Companies with sound market prospects, which for various reasons have had financial issues, can often avoid bankruptcy by way of a company reorganisation. Our task is to assist such companies in reorganising their business and if necessary, to restructure their finances. Please contact us if you want to know more about our work with company reorganisation.
You can read more about the company reorganisation procedure here and in the text below.
A new law regarding company reorganisation
A new law regarding company reorganisation enters into force on 1 August, 2022. The new law regulates formal company reorganisation procedure as did the previous law (1996: 764). An application is to be made to one of the district courts that will be specified in the regulation to the Company Reorganisation Act.
In order for a District Court to decide on company reorganisation it is required that the company can show that there exist grounds for the viability of the business being secured by way of a reorganisation. The requirement regarding the content of the application is stricter than in the previous law. In the application, the company is to propose an administrator that is to be appointed, and the requirement regarding the administrator’s level of competence has been further strengthened under the new legislation. As a basic prerequisite, the proposed administrator is required to be a bankruptcy trustee that has experience from the continual handling of bankruptcy estates or other equivalent experience.

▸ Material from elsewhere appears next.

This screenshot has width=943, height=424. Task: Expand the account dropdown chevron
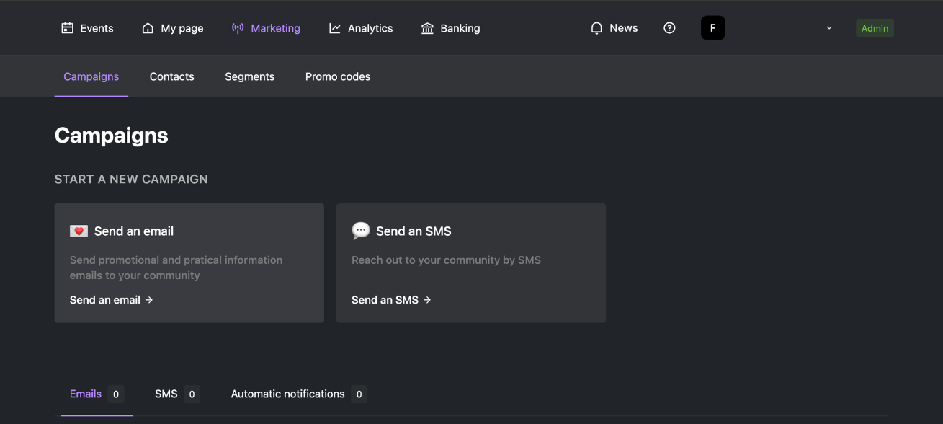829,28
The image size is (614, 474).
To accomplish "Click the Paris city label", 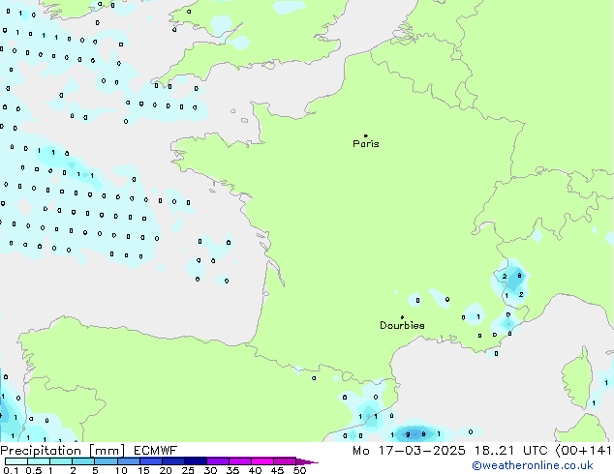I will pos(366,144).
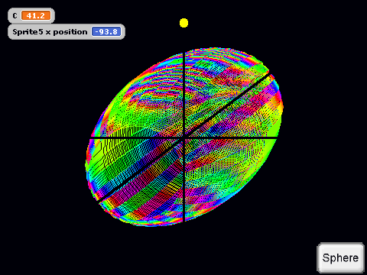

A company benefits from protection against the termination of its contractual undertakings even in the application phase of company reorganisation. Further protection regarding bankruptcy and foreclosure is triggered following the decision. In the course of the reorganisation the company together with the administrator shall draw up a reorganisation plan that incorporates all the necessary measures that can ensure the company's profitability. This may include the transfer of an unprofitable part of the business, and a write-down of the company’s debts. In the former law it was referred to as a composition.
The reorganisation plan is to be approved by a court. In order for it to be approved, it is required that the company's viability is secured and that certain majority rules and the grouping of different creditors are both fulfilled pursuant to the legislation.